Returning to the U.S., Amy worked at the National Institutes of Health, where she also met Bob, her husband of 41 years and father of children Rob and Katherine. She then taught cellular biology at George Washington U. She also took a photo class at the Smithsonian. For one assignment she visited the US Botanic Garden to photograph the annual orchid exhibition.
“The beauty and diversity captured me,” she says.
Amy learned that Darwin was overwhelmed by the diversity of structures in orchids. That discovery propelled him to develop his theory of evolution. He reasoned that orchids evolved complex forms and colors to attract pollinators and secure their reproduction.
EVOLUTION TRIVIA—When Darwin saw the tendril-like angraecum, he argued that there must be an insect that could extend into its exceptionally long and narrow tube to collect pollen. Other scientists disagreed. More than 30 years after Darwin died, in Madagascar a moth with a long proboscis was found to be the pollinator.
Amy says, “As a human being, I’m the lucky passerby with the eyes and mind to interpret this wondrous process.”
Amy began photographing orchids. “I was an amateur, just having fun with photos,” she says. She happened to read an art review in the Washington Post. David Adamson, a professor at the Corcoran School of Art & Design, produced the first digital art exhibit in Washington, D.C. Amy, who lives in nearby Bethesda, visited the show as it was being dismantled. It was the mid 1990s.
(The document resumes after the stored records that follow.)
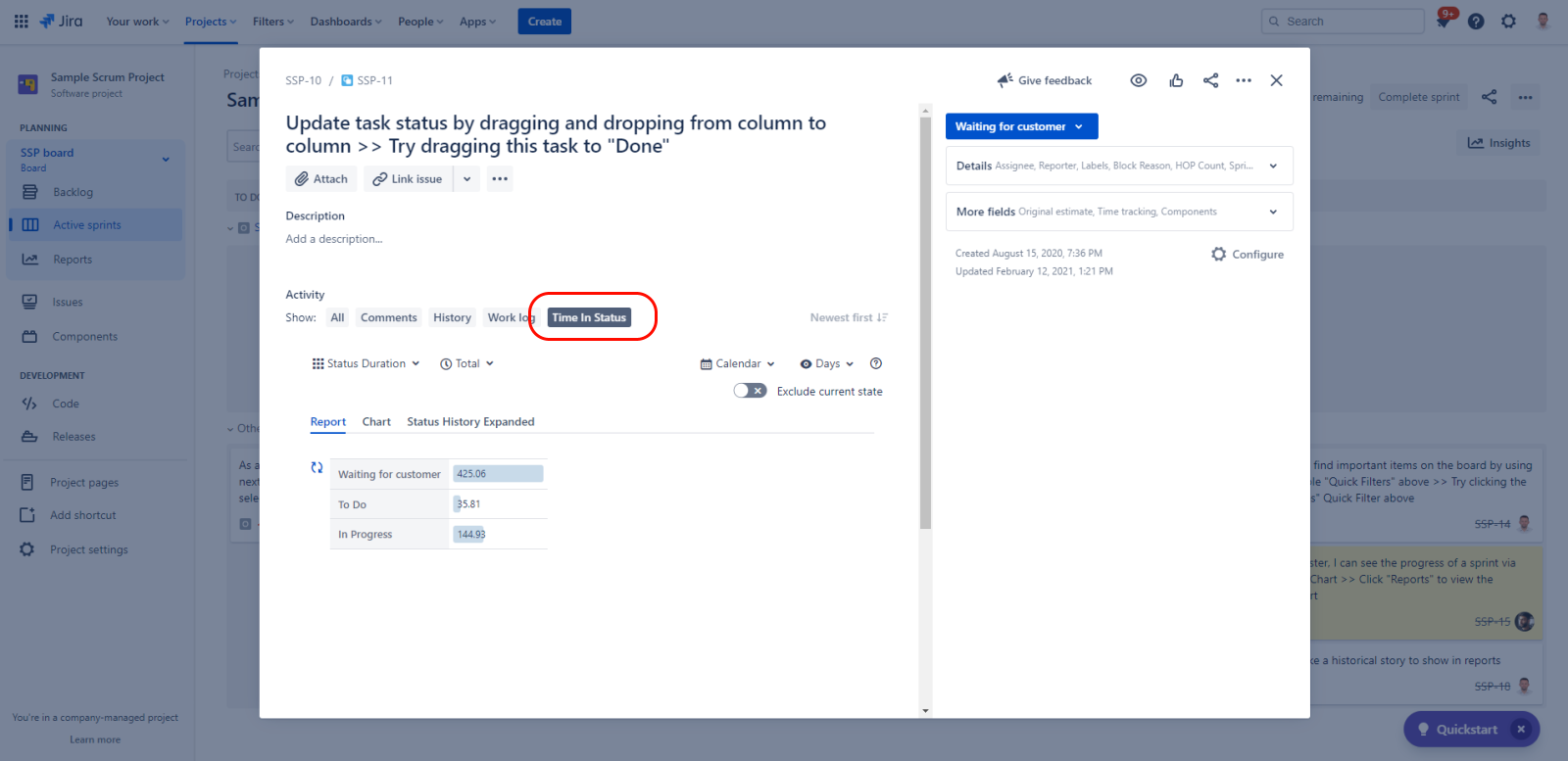
Task: Click the thumbs-up vote icon
Action: click(x=1176, y=80)
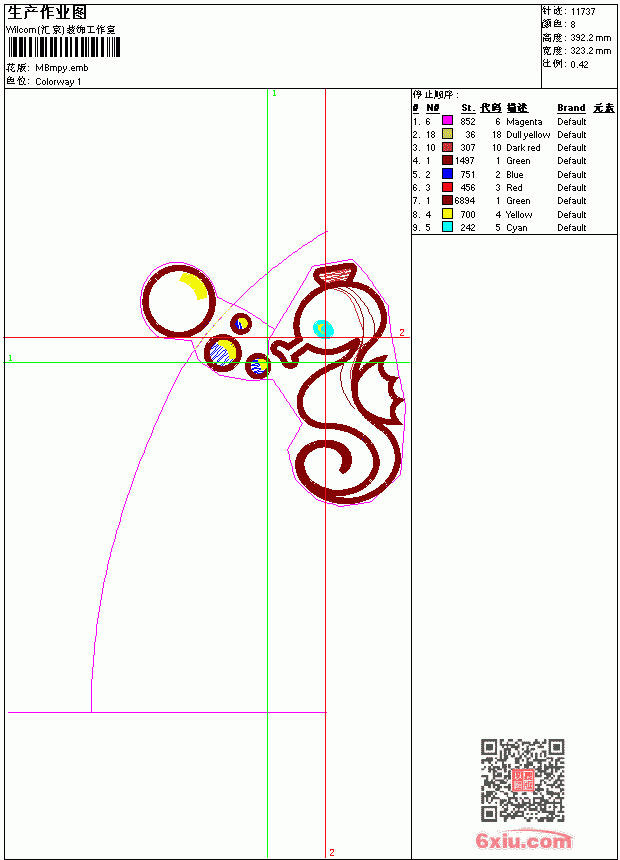Click the Dark red swatch in row 3
The image size is (620, 860).
pos(447,147)
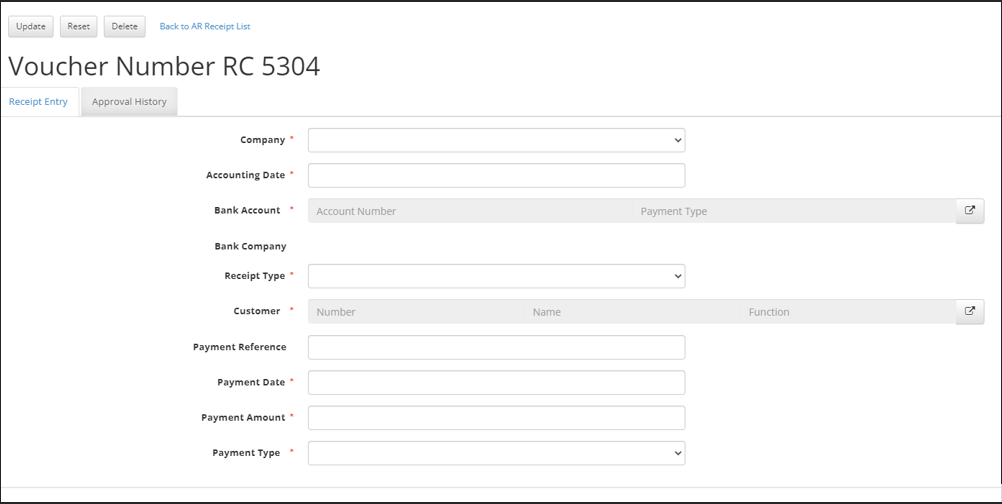1002x504 pixels.
Task: Open the bottom Payment Type dropdown
Action: [x=496, y=453]
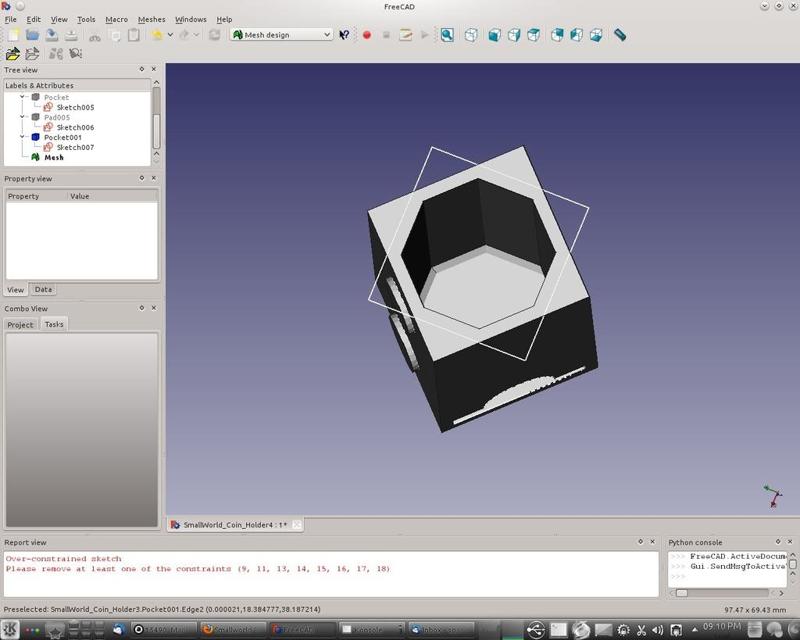The width and height of the screenshot is (800, 640).
Task: Click the save document toolbar icon
Action: click(52, 35)
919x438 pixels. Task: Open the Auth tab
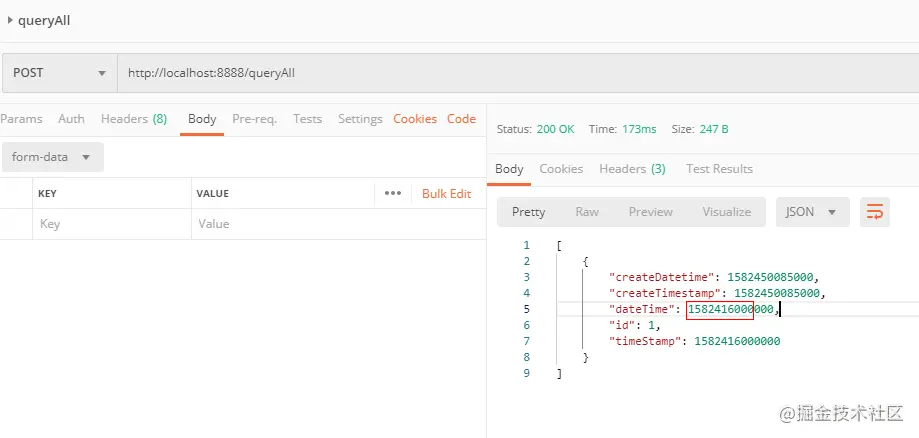click(71, 119)
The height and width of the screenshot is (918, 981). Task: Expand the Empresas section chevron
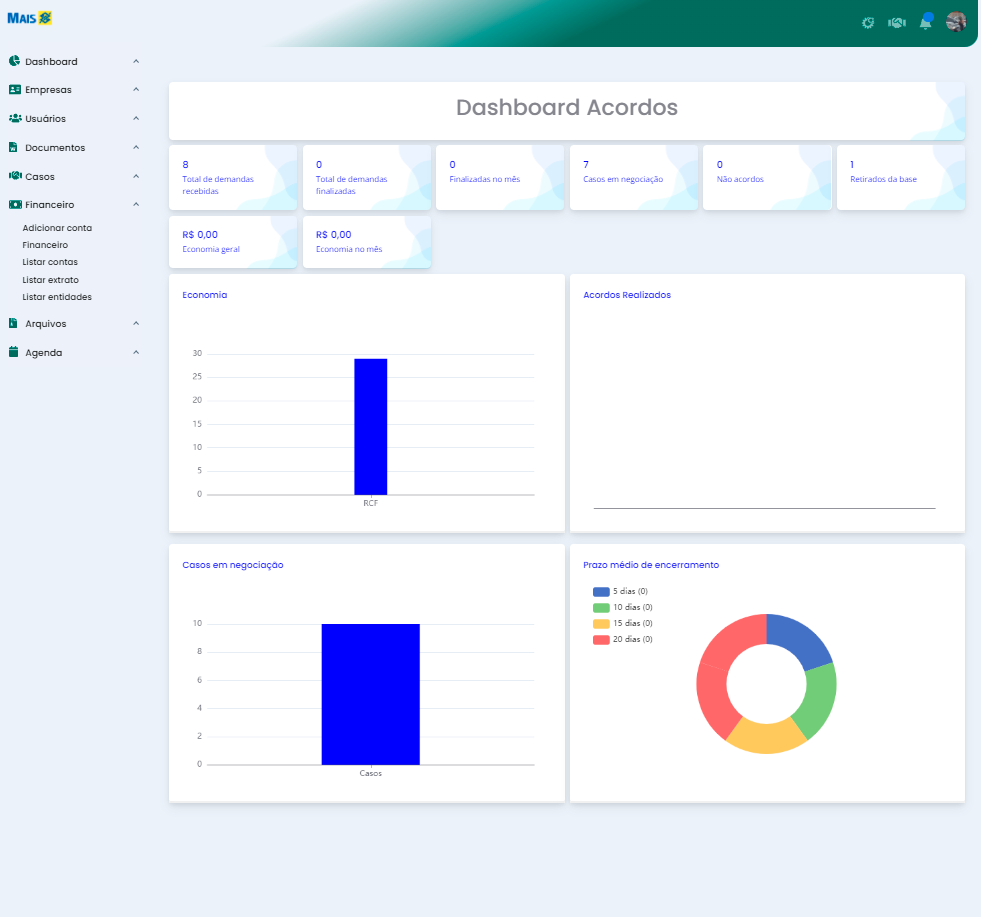[x=136, y=90]
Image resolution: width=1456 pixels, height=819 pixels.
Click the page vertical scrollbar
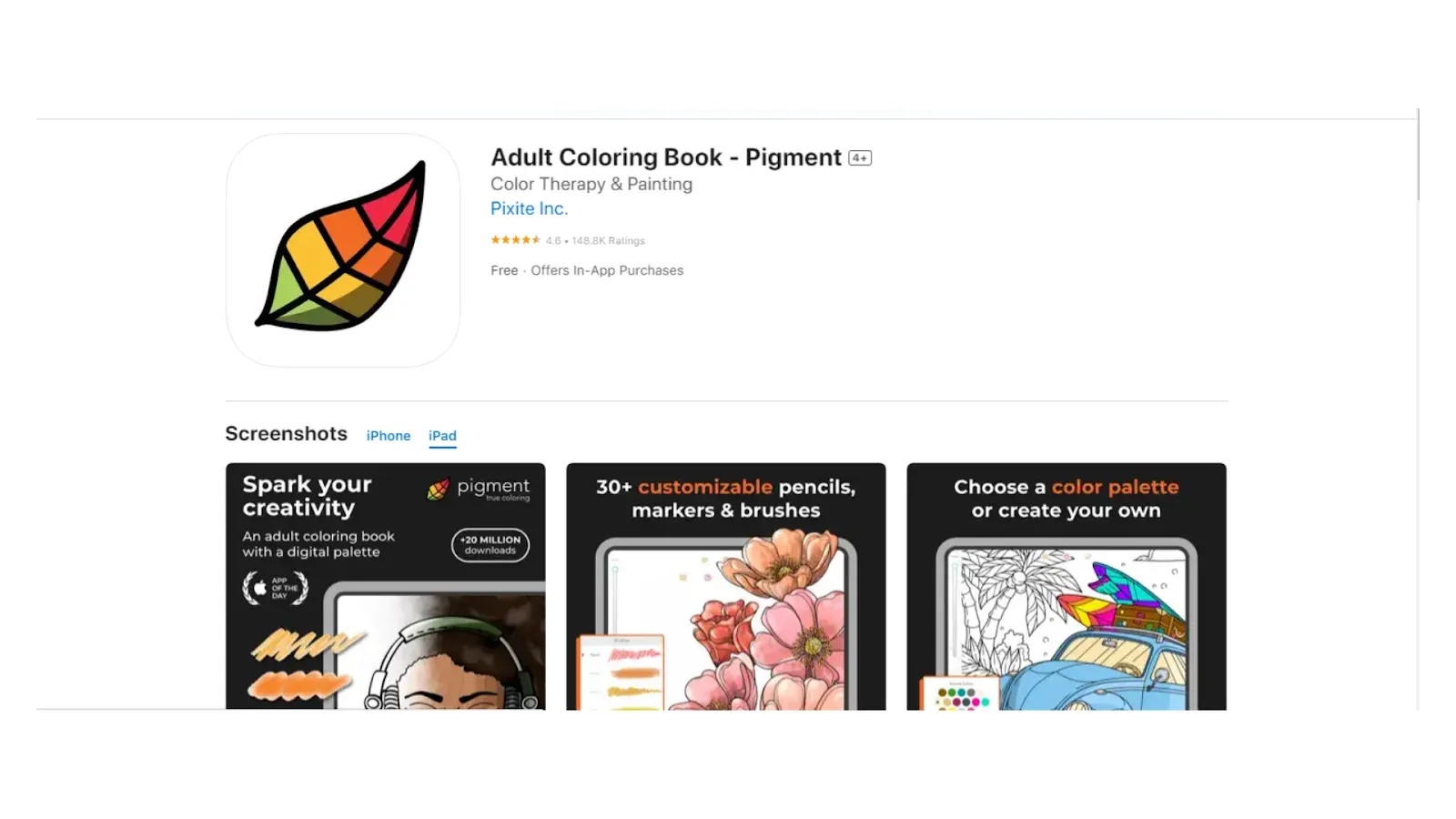tap(1418, 155)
Adamson, she learned, was a pioneer in digital printing of fine art. He printed for William Christenberry and, later, for Chuck Close and other famous photographers. Seeing Amy’s close-ups of flower blossoms, Adamson agreed to create large prints for her.
For her first show, “Fortunately, I could afford a really nice invitation. I sent it to galleries. Two actually called.”
While her first pictures were being framed, a couple walked in. They were serious collectors. The framer reported their interest. They wanted to meet Amy.
“It was Christmas eve of 1995. I acted like I knew what I was doing. The couple ended up buying 3 prints. I said to myself: This could work.” Her first patrons have since bought additional work and become good friends.
“Luck is being in the right place at the right time,” she says. “And being ready.”
Amy, who grew up Episcopalian at Christ Church Cranbrook, considers spirituality “how everything connects through structure and form. Visual beauty can be distilled to wave lengths of light. Butterflies and other insects perceive in the ultraviolet spectrum. Birds, in the ultraviolet and visible light spectrum. Humans, in the visible spectrum.” (There, faithful readers. Your biology lesson for today.)
Amy has gone on to show her close-up photos of flowers and fruit at the National Museum of Women in the Arts, Chicago Botanic Garden and the American Institute of Architects. Her work may be seen at Steven Scott Gallery in Baltimore, MD, Etherton Gallery in Tucson, AZ and Staley Wise in Manhattan. And at www.amylamb.com.